A realidade da doença é-nos dada expressamente através de um ensaio intitulado Noite, que situa as condições em que surgiram estes ensaios e muito a propósito do desconforto que sente refere a Metamorfose de Franz Kafka.
É admirável como os ensaios se articulam de forma a constituírem uma construção ordenada e coerente a partir da memória decisiva de um momento marcante da sua vida, as férias de Inverno passadas em 1957 ou 1958 num chalet, “uma pequena pensione, um hotel de família na vila antiquada de Chesières, no sopé da abastada região de esqui de Villars, na Suiça francófona”.
As narrativas e ensaios têm uma subtil, mas real ligação entre si. O autor refere-o: “… durante estes pequenos exercícios, percebi que estava a reconstruir - como se fossem legos – segmentos entrelaçados do meu próprio passado que antes nunca pensei que estivessem relacionados”.
É um livro de memórias mas que nunca estão desligadas das suas opções sociais e políticas. Ao falar dos Autocarros da linha Verde e do seu cheiro, de a Comida ou dos comboios em o Desejo Mimético, o historiador e o cidadão estão bem presentes na análise crítica das involuções verificadas em matéria de políticas públicas de transportes.
O autor é um cidadão, cosmopolita, um social-democrata universalista, que não se limita a recordar, mas que através destes feuilletons, continua a intervir, com inteligência como humor e mesmo com ironia. Leiam-se, por exemplo, Paris foi ontem, Revolucionários ou Raparigas, raparigas, raparigas. São muito interessantes as reflexões que faz sobre a fase em que defendeu um sionismo de esquerda, os ensinamentos que disso retirou, e o olhar crítico sobre as políticas de identidade defendidas por muitos académicos, seus colegas da universidade.

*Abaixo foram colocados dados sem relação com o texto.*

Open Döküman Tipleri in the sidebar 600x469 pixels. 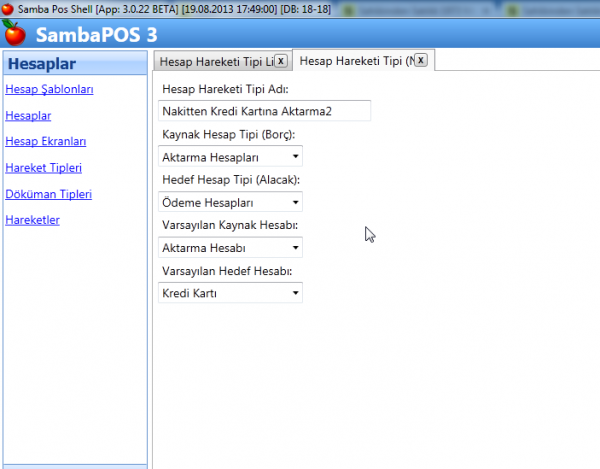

Tony Judt tem o que se designa como uma identidade hifenizada, um inglês, que se considera nova-iorquino, um judeu assumido como se pode ver em Toni, que confessa “conheço melhor a liturgia do anglicanismo do que muitos ritos e práticas do judaísmo”, receia que o futuro nos traga demasiada identidades excludentes. Afirma; “… iremos ter saudades dos tolerantes, dos que estão à margem: a gente das franjas. A minha gente.” Daí o seu gosto pelas “cidades mundiais”, o seu amor por Nova Iorque.

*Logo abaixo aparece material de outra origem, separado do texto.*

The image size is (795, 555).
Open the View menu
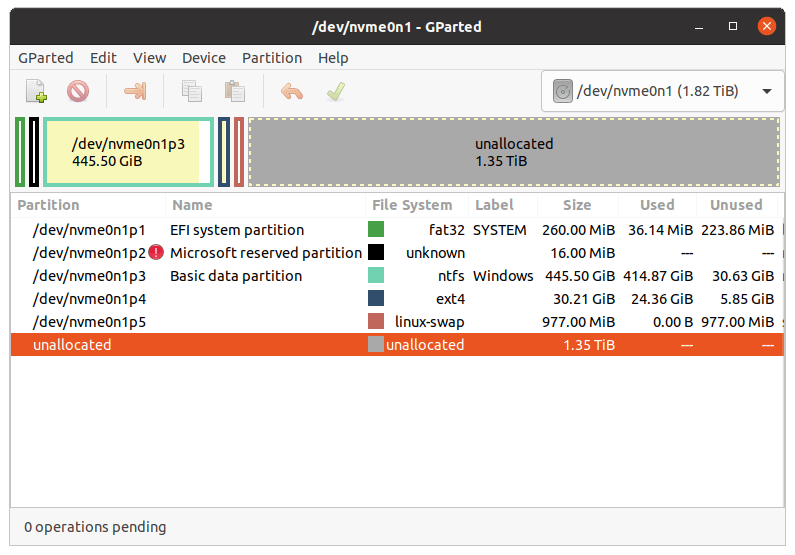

Termina a sua viagem pelas recordações regressando às Montanhas Mágicas da Suiça, neste caso a Murren, onde “nunca nada ali correu mal”, evocando um pequeno comboio na montanha. Ele que tanto gostava de comboios, diz: “Não podemos escolher onde começar a nossa vida, mas podemos acabar onde quisermos. Sei onde estarei: a ir a lado nenhum em especial naquele pequeno comboio para todo o sempre”.
É um livro a ler e a reler, escrito por um ser humano excepcional, por um intelectual, que se afirmou até ao limite das suas forças como um social-democrata universalista.
Há só um aspecto em que espero, se engane. O comboio em que embarcou para todo o sempre não está condenado a ir a lado nenhum.